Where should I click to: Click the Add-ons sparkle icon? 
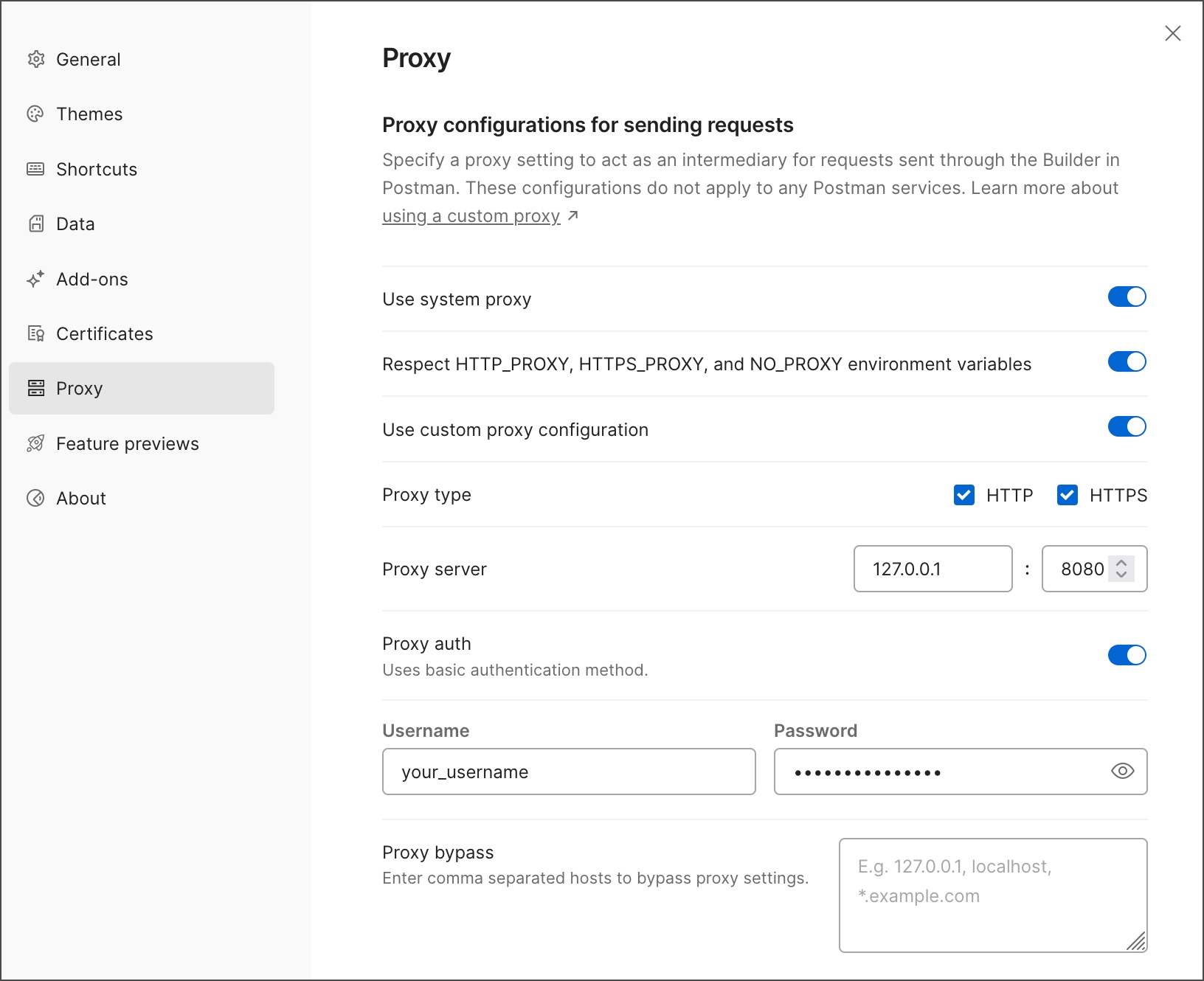35,279
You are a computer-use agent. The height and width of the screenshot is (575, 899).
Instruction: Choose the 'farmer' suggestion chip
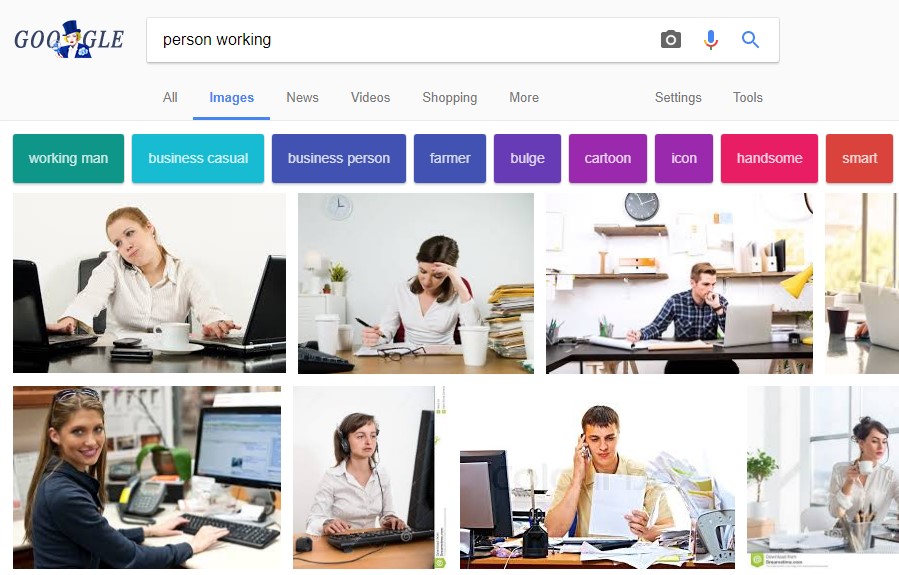tap(450, 158)
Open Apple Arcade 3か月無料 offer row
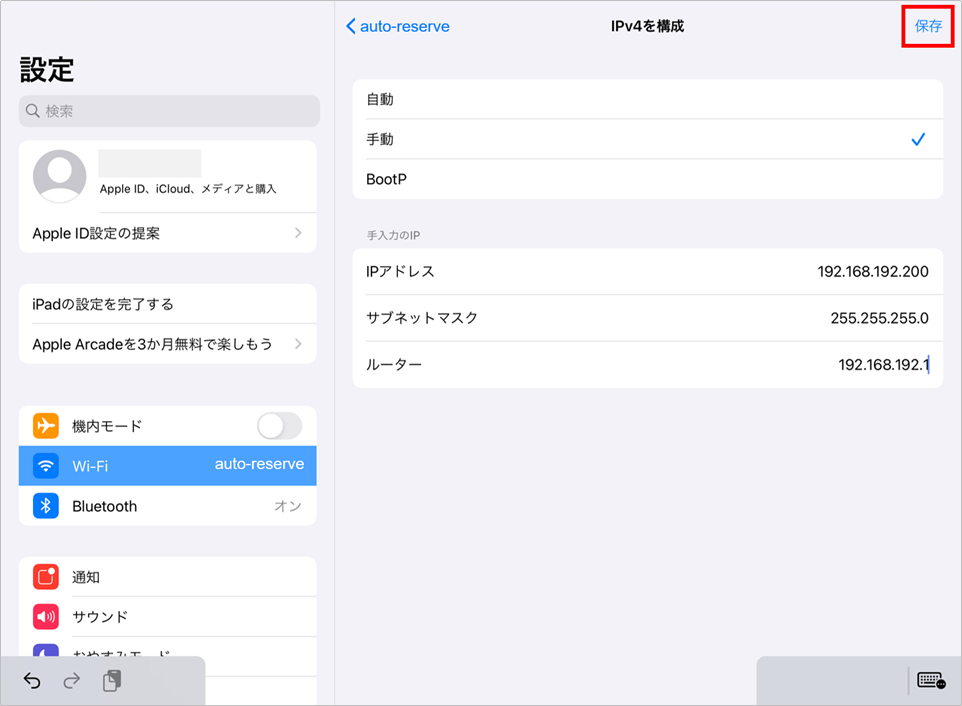 pyautogui.click(x=167, y=344)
★ ★ ★ ★ ★
With all pictures omitted, return the lines from the line containing "You are a computer-use" through the closing line of the listing above, exactly and inclusive.

You are a computer-use agent. The height and width of the screenshot is (575, 899).
Instruction: Choose the 'farmer' suggestion chip
tap(450, 158)
Open Apple Arcade 3か月無料 offer row
 pyautogui.click(x=167, y=344)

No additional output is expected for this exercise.